O artigo 1º prevê que ''fica o Executivo autorizado a abrir o competente processo licitatório para a outorga de concessão da execução dos serviços de saneamento, aí compreendidos a água e o esgoto sanitário, o qual será iniciado por audiência pública convocada pelo Poder Executivo pelos mesmos meios previstos para a publicidade da licitação, à qual todos os interessados terão acesso e direito a todas as informações e manifestações pertinentes''.
''A redação do artigo 1º é do Executivo. Mantivemos o que veio no projeto original e acho que está correta porque a Constituição Federal, a Lei das Licitações e a Lei das Concessões de Serviços Públicos diz que o município pode executar diretamente o serviço ou licitar e fazer a outorga.

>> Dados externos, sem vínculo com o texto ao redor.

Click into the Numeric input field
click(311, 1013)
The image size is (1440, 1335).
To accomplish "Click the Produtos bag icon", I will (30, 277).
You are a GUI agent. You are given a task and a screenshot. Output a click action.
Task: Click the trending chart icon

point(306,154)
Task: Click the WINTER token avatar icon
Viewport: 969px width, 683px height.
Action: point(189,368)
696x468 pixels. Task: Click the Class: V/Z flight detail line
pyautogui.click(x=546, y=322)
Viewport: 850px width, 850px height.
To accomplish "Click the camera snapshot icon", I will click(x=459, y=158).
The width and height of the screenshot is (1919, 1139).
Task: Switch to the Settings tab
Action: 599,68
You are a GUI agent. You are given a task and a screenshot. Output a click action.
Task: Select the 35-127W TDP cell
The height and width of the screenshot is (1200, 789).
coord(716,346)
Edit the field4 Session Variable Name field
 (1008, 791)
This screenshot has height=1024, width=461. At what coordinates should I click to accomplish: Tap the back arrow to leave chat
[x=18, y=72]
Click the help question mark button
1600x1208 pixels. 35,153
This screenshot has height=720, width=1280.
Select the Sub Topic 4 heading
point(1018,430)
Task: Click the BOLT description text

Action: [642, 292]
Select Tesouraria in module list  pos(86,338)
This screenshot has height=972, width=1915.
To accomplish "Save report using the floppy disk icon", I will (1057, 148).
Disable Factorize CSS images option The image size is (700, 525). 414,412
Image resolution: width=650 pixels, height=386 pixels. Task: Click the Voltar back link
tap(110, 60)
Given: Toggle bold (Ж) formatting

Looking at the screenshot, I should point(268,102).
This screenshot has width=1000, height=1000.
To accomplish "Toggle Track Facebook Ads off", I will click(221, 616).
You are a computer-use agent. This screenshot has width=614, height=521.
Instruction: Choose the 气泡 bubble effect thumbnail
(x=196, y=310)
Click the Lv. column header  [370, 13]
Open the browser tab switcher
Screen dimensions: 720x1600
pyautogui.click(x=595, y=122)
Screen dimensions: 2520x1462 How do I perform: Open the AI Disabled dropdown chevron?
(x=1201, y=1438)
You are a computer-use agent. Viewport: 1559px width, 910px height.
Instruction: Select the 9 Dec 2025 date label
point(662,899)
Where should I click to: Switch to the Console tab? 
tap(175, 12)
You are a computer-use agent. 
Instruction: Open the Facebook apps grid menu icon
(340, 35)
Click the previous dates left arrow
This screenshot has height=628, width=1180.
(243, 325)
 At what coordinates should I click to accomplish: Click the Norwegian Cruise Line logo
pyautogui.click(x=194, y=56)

Não é a Câmara que está estabelecendo que tem que fazer licitação. São as leis maiores'', afirmou Turini.
Dias contesta o parágrafo único do artigo 1º que fala na abertura de edital de licitação. ''Quando falam em edital, pode ser convite, de tomada de preços, de concorrência, de concurso. Quando falo em processos, a dispensa (de licitação) faz parte do processo. Edital não tinha no projeto original'', argumentou. ''Houve alterações significativas neste contexto'', conclui Dias.
Segundo Turini, o consenso que existe na Câmara de Vereadores é pela municipalização do serviço. ''Acho que teria unanimidade se fosse pela municipalização plena do sistema. Temos um bom serviço, mas a sociedade paga caro. Em Ibiporã, dez metros cúbicos de água e esgoto, custam R$ 11. Aqui e em todas as cidades atendidas pela Sanepar, é quase R$ 30'', calculou. ''Se o município acha que tem fundamento legal para não fazer a licitação, que faça. Mas na minha avaliação não tem. Não tenho dúvidas que o Ministério Público e a sociedade vão se insurgir contra isso'', avaliou Turini.
O prefeito em exercício deve se reunir hoje com a diretora de operações da Companhia Municipal de Trânsito e Urbanização (CMTU), Rosemeire Suzuki, para discutir os artigos do substitutivo que devem ser vetados pelo Executivo.